Ich schubste ihn von hinten, zog ein bisschen von vorne. Nichts. Der rührte sich nicht vom Fleck. Hatte sich offensichtlich gerade gedacht: «Warum in die Ferne schweifen, wenn das Gute liegt so nah?», und sich in das Studium seiner eigenen Hände vertieft. Die hat man ja immer dabei, und sie sind somit das ideale Spielzeug für die gemächlich strukturierte Persönlichkeit.
Die Leiterin der Gruppe sagte beschwichtigend: «Wahrscheinlich kann er dafür etwas anderes besonders gut.»
Was sollte ich denn da sagen? Etwa: «Er macht in seinem Jurastudium schöne Fortschritte»?
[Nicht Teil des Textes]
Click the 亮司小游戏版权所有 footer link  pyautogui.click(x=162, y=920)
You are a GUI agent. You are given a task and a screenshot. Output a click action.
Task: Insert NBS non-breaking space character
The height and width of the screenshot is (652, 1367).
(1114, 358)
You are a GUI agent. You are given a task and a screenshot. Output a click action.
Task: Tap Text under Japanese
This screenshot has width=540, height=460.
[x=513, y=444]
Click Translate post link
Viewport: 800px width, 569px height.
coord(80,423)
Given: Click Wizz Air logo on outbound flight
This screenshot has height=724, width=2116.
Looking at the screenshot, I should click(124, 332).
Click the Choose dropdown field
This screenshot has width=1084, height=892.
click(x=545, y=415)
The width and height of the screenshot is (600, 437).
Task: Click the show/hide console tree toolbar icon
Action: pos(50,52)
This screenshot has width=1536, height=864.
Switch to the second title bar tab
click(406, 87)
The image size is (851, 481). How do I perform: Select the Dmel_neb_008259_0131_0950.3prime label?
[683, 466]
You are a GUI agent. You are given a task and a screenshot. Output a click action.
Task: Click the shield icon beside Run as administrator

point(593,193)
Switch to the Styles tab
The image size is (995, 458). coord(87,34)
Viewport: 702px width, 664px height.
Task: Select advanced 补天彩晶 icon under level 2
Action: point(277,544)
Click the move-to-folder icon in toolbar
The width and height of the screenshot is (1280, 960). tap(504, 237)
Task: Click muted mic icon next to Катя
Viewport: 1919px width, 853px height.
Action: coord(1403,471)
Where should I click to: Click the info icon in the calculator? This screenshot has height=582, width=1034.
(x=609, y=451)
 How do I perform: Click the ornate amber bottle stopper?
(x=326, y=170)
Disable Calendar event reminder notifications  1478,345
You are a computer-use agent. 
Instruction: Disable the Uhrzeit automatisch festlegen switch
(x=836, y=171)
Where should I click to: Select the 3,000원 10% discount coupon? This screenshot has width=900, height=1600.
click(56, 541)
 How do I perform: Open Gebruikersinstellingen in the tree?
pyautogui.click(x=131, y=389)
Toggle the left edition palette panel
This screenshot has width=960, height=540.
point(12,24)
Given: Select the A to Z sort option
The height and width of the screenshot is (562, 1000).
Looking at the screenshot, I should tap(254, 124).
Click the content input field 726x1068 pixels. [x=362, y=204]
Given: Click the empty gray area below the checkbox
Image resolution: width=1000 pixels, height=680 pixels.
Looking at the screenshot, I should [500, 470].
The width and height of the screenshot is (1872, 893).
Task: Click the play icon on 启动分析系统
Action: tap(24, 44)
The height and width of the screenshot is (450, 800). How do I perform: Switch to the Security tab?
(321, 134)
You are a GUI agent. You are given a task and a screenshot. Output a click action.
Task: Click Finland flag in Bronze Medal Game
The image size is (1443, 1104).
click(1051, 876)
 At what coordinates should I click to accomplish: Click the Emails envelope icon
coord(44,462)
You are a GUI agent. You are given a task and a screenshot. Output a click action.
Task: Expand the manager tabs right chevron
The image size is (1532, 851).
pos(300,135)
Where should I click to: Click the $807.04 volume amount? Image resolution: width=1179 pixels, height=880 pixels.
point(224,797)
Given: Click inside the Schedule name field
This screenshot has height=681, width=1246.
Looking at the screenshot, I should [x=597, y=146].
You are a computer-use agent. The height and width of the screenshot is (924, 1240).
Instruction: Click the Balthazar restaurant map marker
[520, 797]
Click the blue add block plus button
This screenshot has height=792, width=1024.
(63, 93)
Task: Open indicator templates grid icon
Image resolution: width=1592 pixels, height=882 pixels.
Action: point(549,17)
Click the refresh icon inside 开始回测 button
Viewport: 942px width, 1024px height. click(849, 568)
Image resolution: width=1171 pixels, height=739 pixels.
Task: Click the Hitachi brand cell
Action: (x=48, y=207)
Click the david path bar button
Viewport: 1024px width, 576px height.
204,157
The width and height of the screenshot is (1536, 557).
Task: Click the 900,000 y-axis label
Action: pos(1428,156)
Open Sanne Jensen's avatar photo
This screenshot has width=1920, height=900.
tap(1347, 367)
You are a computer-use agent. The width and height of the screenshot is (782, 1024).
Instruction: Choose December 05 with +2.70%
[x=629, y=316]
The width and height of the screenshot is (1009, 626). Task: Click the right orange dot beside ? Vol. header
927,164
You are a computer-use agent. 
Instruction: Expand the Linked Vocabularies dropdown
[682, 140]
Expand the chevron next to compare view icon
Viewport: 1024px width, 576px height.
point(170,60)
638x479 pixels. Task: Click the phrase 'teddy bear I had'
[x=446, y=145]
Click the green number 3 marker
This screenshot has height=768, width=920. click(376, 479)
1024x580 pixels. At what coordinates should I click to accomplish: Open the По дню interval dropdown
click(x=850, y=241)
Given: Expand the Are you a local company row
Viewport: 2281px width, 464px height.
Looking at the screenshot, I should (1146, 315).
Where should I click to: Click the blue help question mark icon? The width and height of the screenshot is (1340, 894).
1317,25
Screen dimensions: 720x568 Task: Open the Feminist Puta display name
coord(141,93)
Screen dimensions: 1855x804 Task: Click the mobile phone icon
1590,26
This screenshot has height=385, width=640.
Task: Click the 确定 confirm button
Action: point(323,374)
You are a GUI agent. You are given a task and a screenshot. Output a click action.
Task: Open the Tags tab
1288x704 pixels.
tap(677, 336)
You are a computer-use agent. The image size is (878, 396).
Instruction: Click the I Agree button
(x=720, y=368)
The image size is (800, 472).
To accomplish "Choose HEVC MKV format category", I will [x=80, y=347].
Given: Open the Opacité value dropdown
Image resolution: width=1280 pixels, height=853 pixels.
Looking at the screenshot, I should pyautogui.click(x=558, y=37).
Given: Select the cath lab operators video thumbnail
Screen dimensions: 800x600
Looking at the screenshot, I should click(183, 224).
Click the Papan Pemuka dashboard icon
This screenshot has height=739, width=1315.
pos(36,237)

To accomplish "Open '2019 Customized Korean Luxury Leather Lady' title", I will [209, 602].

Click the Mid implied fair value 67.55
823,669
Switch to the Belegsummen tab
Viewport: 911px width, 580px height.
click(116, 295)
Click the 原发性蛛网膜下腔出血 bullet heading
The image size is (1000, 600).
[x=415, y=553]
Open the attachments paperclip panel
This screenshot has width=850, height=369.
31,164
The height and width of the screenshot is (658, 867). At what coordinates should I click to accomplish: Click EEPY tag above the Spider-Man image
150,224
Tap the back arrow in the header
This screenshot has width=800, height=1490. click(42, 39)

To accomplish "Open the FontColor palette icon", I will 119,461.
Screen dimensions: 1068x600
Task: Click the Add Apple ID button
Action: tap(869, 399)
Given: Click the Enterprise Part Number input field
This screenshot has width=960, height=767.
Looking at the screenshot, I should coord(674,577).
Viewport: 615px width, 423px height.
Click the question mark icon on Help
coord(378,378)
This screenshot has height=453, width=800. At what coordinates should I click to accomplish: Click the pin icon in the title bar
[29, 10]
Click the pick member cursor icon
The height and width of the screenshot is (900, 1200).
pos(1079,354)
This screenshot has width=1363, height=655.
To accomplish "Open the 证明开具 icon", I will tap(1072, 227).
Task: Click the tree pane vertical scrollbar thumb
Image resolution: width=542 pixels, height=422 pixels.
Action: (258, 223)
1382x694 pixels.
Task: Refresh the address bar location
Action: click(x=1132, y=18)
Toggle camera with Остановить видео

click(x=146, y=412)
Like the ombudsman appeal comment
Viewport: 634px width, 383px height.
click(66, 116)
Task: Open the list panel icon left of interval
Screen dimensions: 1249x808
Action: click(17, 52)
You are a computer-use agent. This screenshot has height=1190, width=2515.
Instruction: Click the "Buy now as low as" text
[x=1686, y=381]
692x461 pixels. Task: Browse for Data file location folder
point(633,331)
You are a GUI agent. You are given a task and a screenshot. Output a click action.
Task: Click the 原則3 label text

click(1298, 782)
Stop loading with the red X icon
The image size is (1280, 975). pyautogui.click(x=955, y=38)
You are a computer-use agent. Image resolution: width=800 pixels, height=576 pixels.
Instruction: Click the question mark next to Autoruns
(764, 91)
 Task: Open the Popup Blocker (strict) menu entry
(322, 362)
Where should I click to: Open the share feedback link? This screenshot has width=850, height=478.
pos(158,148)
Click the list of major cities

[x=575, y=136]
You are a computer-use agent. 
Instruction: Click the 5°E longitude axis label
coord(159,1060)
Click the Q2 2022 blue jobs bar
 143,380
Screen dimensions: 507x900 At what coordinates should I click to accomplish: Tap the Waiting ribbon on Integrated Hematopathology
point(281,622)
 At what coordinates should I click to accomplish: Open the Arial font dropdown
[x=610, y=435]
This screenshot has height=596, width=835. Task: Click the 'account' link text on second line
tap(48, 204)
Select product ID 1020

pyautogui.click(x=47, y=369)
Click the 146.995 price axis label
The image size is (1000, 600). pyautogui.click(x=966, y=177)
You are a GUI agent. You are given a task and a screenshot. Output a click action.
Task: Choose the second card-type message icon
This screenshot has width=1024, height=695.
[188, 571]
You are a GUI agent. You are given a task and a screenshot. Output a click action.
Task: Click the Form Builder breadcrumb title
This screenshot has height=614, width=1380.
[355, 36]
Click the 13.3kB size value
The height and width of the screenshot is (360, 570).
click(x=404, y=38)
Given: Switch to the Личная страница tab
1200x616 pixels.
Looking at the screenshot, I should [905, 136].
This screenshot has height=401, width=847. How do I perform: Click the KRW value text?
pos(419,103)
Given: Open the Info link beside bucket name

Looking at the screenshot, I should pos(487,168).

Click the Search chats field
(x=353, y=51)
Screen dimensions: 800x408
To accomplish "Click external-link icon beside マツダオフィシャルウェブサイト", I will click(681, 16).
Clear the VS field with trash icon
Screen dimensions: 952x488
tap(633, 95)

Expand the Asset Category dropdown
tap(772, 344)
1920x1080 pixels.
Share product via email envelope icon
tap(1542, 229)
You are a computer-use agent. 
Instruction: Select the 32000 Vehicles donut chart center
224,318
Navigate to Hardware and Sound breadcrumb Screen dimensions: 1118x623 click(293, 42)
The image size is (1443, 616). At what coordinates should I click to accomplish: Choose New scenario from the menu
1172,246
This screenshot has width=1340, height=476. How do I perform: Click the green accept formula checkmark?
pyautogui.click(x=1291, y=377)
Johanna riet mir dringend, nicht nervös zu werden. «Beim zweiten Kind habe ich das Vergleichen und Spekulieren aufgegeben. Manche krabbeln mit sieben, manche mit zehn Monaten. Andere wiederum krabbeln überhaupt nicht, sondern stehen irgendwann auf und gehen los. Einige sehen mit einem halben Jahr aus wie kleine, dicke, verwarzte Kröten und tragen achtzehn Jahre später einen Lackledermini von Prada auf dem Cover der amerikanischen ‹Vogue›. Mein jüngster Sohn sagte bis zu seinem zweiten Lebensjahr nur ein Wort, und zwar Kaka. Mittlerweile ist er fast sechs und belästigt mich nahezu rund um die Uhr mit seinem riesenhaften Wortschatz. Also, reg dich ab.»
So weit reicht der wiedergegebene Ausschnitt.